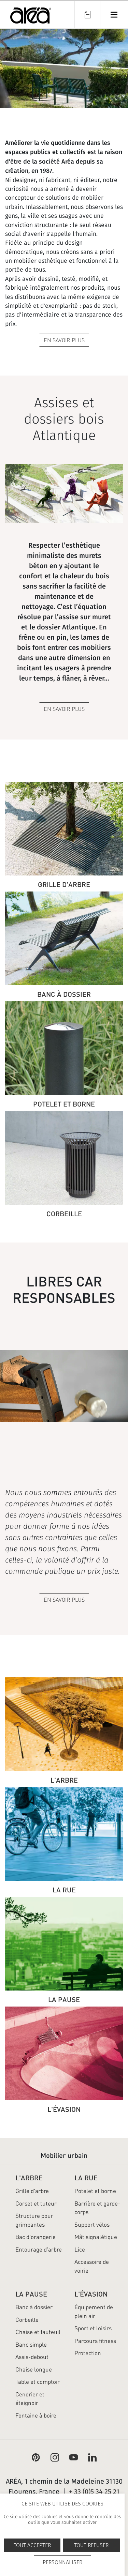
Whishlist (87, 14)
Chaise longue (33, 2369)
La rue (86, 2178)
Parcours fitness (95, 2340)
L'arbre (29, 2178)
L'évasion (91, 2294)
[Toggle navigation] (114, 14)
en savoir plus (64, 1599)
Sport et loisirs (93, 2328)
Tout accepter (32, 2545)
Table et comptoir (37, 2381)
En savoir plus (64, 340)
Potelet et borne (95, 2191)
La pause (31, 2294)
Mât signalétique (95, 2237)
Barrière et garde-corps (97, 2208)
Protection (87, 2353)
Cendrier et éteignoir (29, 2399)
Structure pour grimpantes (34, 2220)
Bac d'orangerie (35, 2237)
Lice (79, 2249)
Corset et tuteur (36, 2203)
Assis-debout (31, 2356)
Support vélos (92, 2224)
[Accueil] (30, 17)
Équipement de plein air (93, 2311)
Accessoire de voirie (91, 2266)
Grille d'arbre (32, 2191)
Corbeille (27, 2319)
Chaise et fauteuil (37, 2332)
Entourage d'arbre (38, 2249)
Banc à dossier (34, 2307)
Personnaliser (62, 2562)
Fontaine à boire (35, 2415)
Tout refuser (91, 2545)
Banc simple (31, 2344)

---

Without including any pictures, copy every line above exactly.

**Task output**
Whishlist (87, 14)
Chaise longue (33, 2369)
La rue (86, 2178)
Parcours fitness (95, 2340)
L'arbre (29, 2178)
L'évasion (91, 2294)
[Toggle navigation] (114, 14)
en savoir plus (64, 1599)
Sport et loisirs (93, 2328)
Tout accepter (32, 2545)
Table et comptoir (37, 2381)
En savoir plus (64, 340)
Potelet et borne (95, 2191)
La pause (31, 2294)
Mât signalétique (95, 2237)
Barrière et garde-corps (97, 2208)
Protection (87, 2353)
Cendrier et éteignoir (29, 2399)
Structure pour grimpantes (34, 2220)
Bac d'orangerie (35, 2237)
Lice (79, 2249)
Corset et tuteur (36, 2203)
Assis-debout (31, 2356)
Support vélos (92, 2224)
[Accueil] (30, 17)
Équipement de plein air (93, 2311)
Accessoire de voirie (91, 2266)
Grille d'arbre (32, 2191)
Corbeille (27, 2319)
Chaise et fauteuil (37, 2332)
Entourage d'arbre (38, 2249)
Banc à dossier (34, 2307)
Personnaliser (62, 2562)
Fontaine à boire (35, 2415)
Tout refuser (91, 2545)
Banc simple (31, 2344)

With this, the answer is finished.